A l’hôpital, il remet ça
La garde à vue se prolonge alors en chambre sécurisée à l’hôpital où les agents notent qu’il parvient à se dégager de ses sangles et répète qu’il est djihadiste, qu’il mourra, mais pas seul, etc. Le médecin du service corrobore les propos « violents, il parle de vengeance sur des gens au hasard », le prévenu est « connu des services pour son comportement impulsif et parfois violent ». Maître Ronfard, qui intervient pour les policiers, précise qu’il n’est pas habituel qu’on ait un rapport d’une équipe médicale. L’avocat, habitué à représenter les forces de l’ordre, précise aussi que les policiers sont venus un à un à son cabinet pour expliquer les choses, et cela aussi est inhabituel : la charge fut particulièrement forte, l’impact, réel. « Dans un contexte d’état d’urgence, il outrage et menace ainsi des policiers, rappelle le ministère public. Leur dit ‘je vais violer vos filles au nom d’Allah’, l’identification est évidente. L’intention de passer à l’acte, ou pas, n’a aucune incidence sur la qualification. Monsieur X a une haine farouche des forces de police et de l’institution judiciaire. » Le parquet requiert une peine mixte : 18 mois de prison dont 6 mois assortis d’un sursis mis à l’épreuve de 2 ans avec obligations de soins psychologiques et de travailler, et maintien en détention.

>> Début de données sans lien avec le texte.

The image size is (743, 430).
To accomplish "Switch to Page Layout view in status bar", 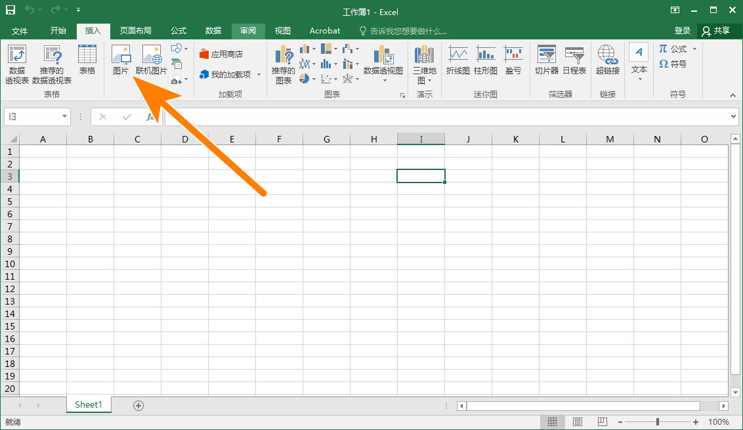I will 577,422.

En appeler à « Allah » pour menacer d’un crime
Maître Varlet conteste la qualification d’apologie du terrorisme, pense que le tribunal devrait requalifier en menaces de crime ou délit. L’avocat s’appuie sur le code pénal et la description du délit, puis il recourt à un argument qui semble avoir fait, hélas, long feu : en appeler à « Allah », c’est comme en appeler à « Dieu », ou à « Bouddha », comment serait-ce une apologie du terrorisme ? Mais les deux qui le 7 janvier 2015 ont assassiné 11 personnes à la rédaction de Charlie Hebdo, répétaient à chaque balle tirée « Allah Akbar ». « Ce cri, écho dément d’une prière rituelle, est devenu la réplique d’un film de Tarentino. Il aurait été facile de comprendre, à cet instant, quelle fascination inspire l’abjection (…). »* Associer désormais le nom d’Allah à un crime ou à une menace de crime, c’est faire l’apologie du terrorisme.

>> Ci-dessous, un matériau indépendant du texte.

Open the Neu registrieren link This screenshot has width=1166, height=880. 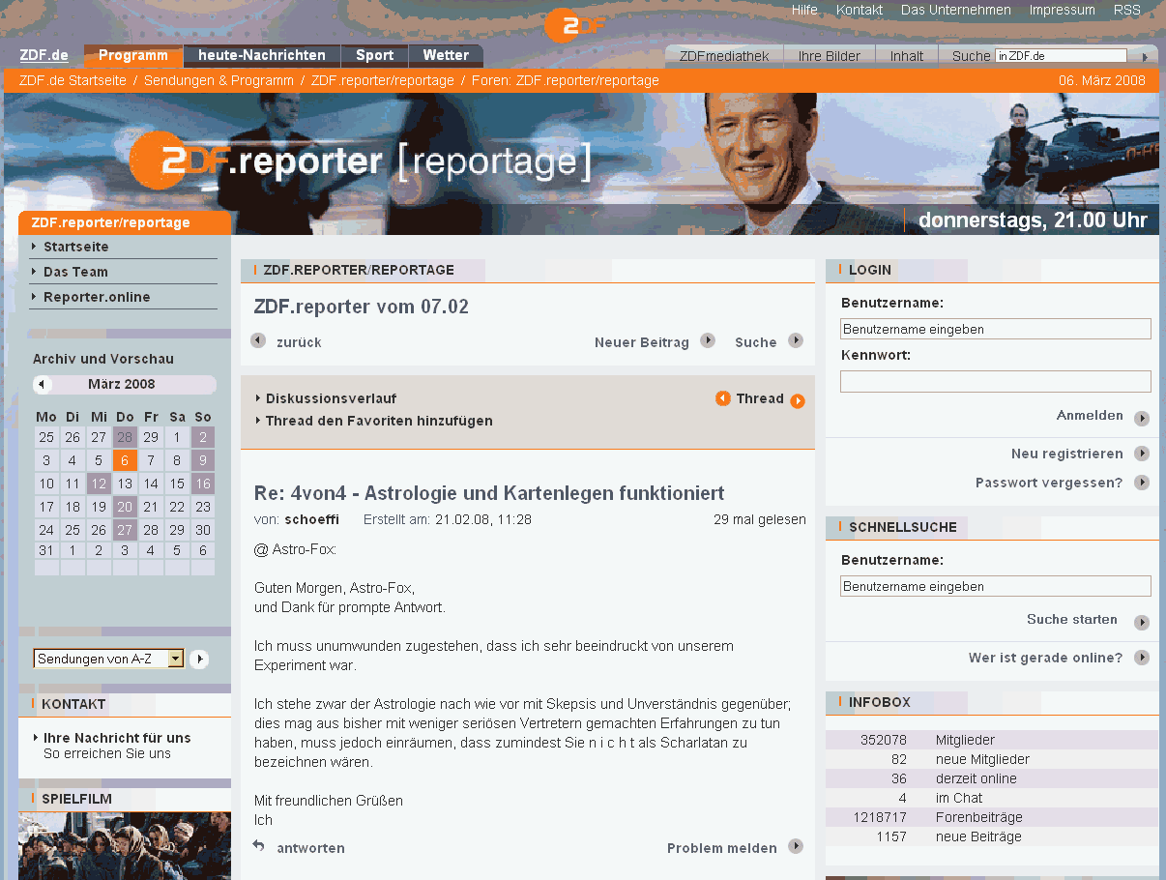coord(1066,454)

. « Il n’a été rien d’autre qu’un guignol dans ce dossier »
Quelle fascination exercent les attentats sur l’esprit faible de Mohamed X ? « Je ne voudrais pas qu’on lui colle une étiquette », continue maître Varlet : son client, ce prévenu-là, n’a rien de radicalisé, ne s’identifie à personne, à « pas grand-chose ». Du reste la perquisition à son domicile n’a rien donnée. « Il n’a été rien d’autre qu’un guignol dans ce dossier. L’esprit de la loi de novembre 2014 n’est pas de faire condamner les guignols et les imbéciles qui veulent provoquer les policiers. » L’avocat rappelle que son client ne s’est pas rebellé (pas de violences physiques), et qu’une fois calmé, il pleurait : « il s’est vu en prison ».
C’était bien vu : le tribunal condamne Mohamed X, né au Creusot en 1980, désormais 13 mentions à son casier judiciaire, à 8 mois de prison ferme, et à indemniser 5 policiers à hauteur de 400 euros chacun. Il est maintenu en détention.